Die Beschwerde des Antragsgegners ist unbegründet.
Die dargelegten Beschwerdegründe, auf deren Prüfung sich der Senat zu beschränken hat (§ 146 Abs. 4 Satz 6 VwGO), zeigen Fehler der angegriffenen Entscheidung nicht auf. Das Verwaltungsgericht hat dem Interesse der Antragsteller an der aufschiebenden Wirkung ihrer Klage zu Recht Vorrang vor dem öffentlichen Interesse an der sofortigen Vollziehbarkeit der Rücknahmeentscheidung eingeräumt. Der Rücknahmebescheid wird im Klageverfahren voraussichtlich keinen Bestand haben. Der Senat schließt sich - vorbehaltlich nochmaliger Prüfung im Hauptsacheverfahren - der Rechtsauffassung des früher für das Staatsangehörigkeitsrecht zuständigen 1. Senats in dessen Urteil vom 2. November 1988 - OVG 1 B 53.87 - [juris] an. Danach ist davon auszugehen, dass die §§ 3, 16 und 17 des Reichs- und Staatsangehörigkeitsgesetzes vom 22. Juli 1913 (RGBL. S. 583) - RuStAG - auch in der hier anzuwendenden Fassung des Gesetzes zur Reform des Staatsangehörigkeitsrechts [BGBl. I S. 1618] - StAG - Regelungen enthalten, die eine Anwendung der allgemeinen die Rücknahme eines rechtswidrigen Verwaltungsaktes regelnden Vorschrift des § 48 VwVfG i.V.m. § 1 Abs. 1 des Gesetzes über das Verfahren der Berliner Verwaltung ausschließen (vgl. § 1 Abs. 2 Satz 1 VwVfG).
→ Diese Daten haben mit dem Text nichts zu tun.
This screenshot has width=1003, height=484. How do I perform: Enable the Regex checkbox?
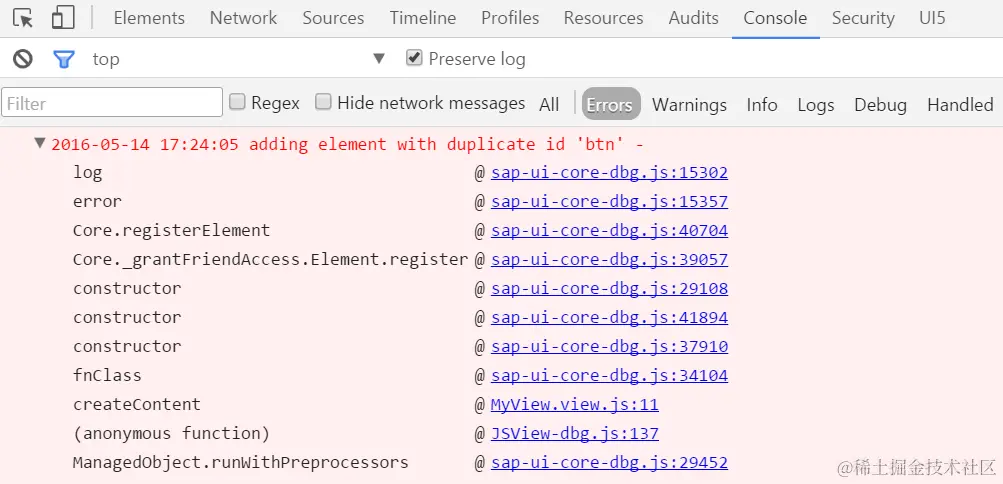pos(238,102)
Nach § 3 Nr. 5 StAG erwirbt ein Ausländer die deutsche Staatsangehörigkeit durch Einbürgerung. Gemäß § 16 StAG wird die Einbürgerung wirksam mit der Aushändigung der von der höheren Verwaltungsbehörde hierüber ausgefertigten Urkunde. § 17 StAG regelt den Verlust der Staatsangehörigkeit durch Entlassung, durch den Erwerb einer ausländischen Staatsangehörigkeit, durch Verzicht, durch Annahme als Kind durch einen Ausländer, durch Eintritt in die Streitkräfte oder einen vergleichbaren bewaffneten Verband eines ausländischen Staates oder durch Erklärung nach § 29 StAG. Die Verlusttatbestände betreffen ausschließlich Umstände und Ereignisse, die dem Erwerbstatbestand nachfolgen, diesen unberührt lassen und keinen gegen den Willen des Betroffenen ergehenden Hoheitsakt voraussetzen. Eine ausdrückliche inhaltsgleiche oder entgegenstehende Regelung zu § 48 VwVfG treffen die Bestimmungen des Staatsangehörigkeitsgesetzes nicht. Eine an Sinn und Zweck der Regelung orientierte Auslegung ergibt jedoch, dass sie eine abschließende Problemlösung für den Verlust der Staatsangehörigkeit in Anspruch nehmen (zu diesen Auslegungsmaßstäben vgl. Urteil des Bundesverwaltungsgerichts vom 8. August 1986 - BVerwG 4 C 16.84 - NVwZ 1987, 488).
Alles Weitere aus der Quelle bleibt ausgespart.